Austrian dancer, actress and soprano

Dorothea Anna Chlotilde Komarek (18 April 1914 – 21 November 2006) was an Austrian dancer, actress and operatic soprano.

== Life ==
Born in Vienna, Dorothea Komarek performed in the children's ballet of the Vienna State Opera in her youth before making her adult debut as a professional dancer at the same venue in 1933. The State Opera engaged her, who had also enjoyed vocal training, as a singer two years later. She remained there until the closure of all theatres ordered by Goebbels due to the Total War Decree after the summer season had closed in 1944. Komar's best-known successes on stage are, among others, The Bartered Bride, the marriage of Figaro, the magic flute and Die Entführung aus dem Serail.
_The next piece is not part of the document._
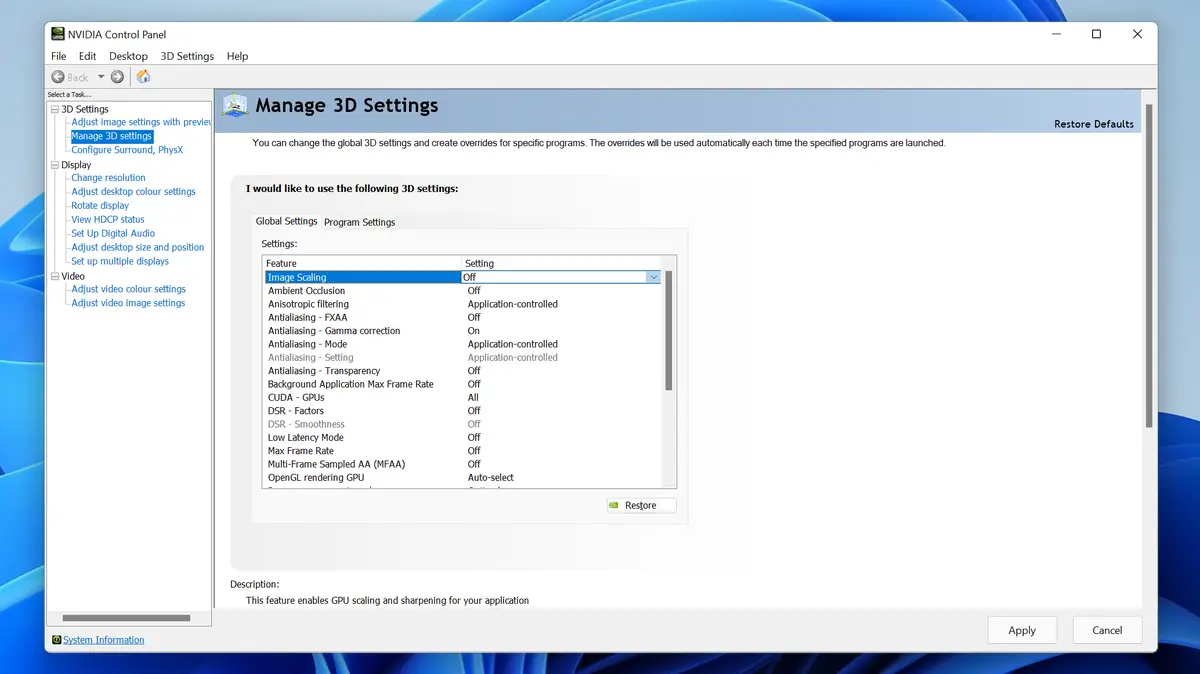Click the Manage 3D Settings header icon
Image resolution: width=1200 pixels, height=674 pixels.
coord(235,106)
Komar was also a leading actress in feature films. Immediately following her brilliant debut alongside Willi Forst in the box-office hit Operetta, she was cast twice as Johannes Heesters's partner. (in Immer nur Du and Karneval der Liebe) and appeared in her last film role before the end of the war in the magnificent colour film Viennese Girls once again alongside Willi Forst, this time in Prague, a city largely spared by the war.

Komarek, married since 1941 to Somborn, emigrated in 1946 with her husband (since 1941), the Cologne lawyer and producer of the Forst Komar films Operetta and Wiener Mädeln Hans Somborn, and their three children to Rio de Janeiro, where Dora Komar continued her artistic activities. She gave recitals at the Theatro Municipal of Rio de Janeiro in the 1950s with works by Mozart, Strauss, Lehár and Schubert and guest performances of opera arias in Santiago de Chile, Buenos Aires and Montevideo.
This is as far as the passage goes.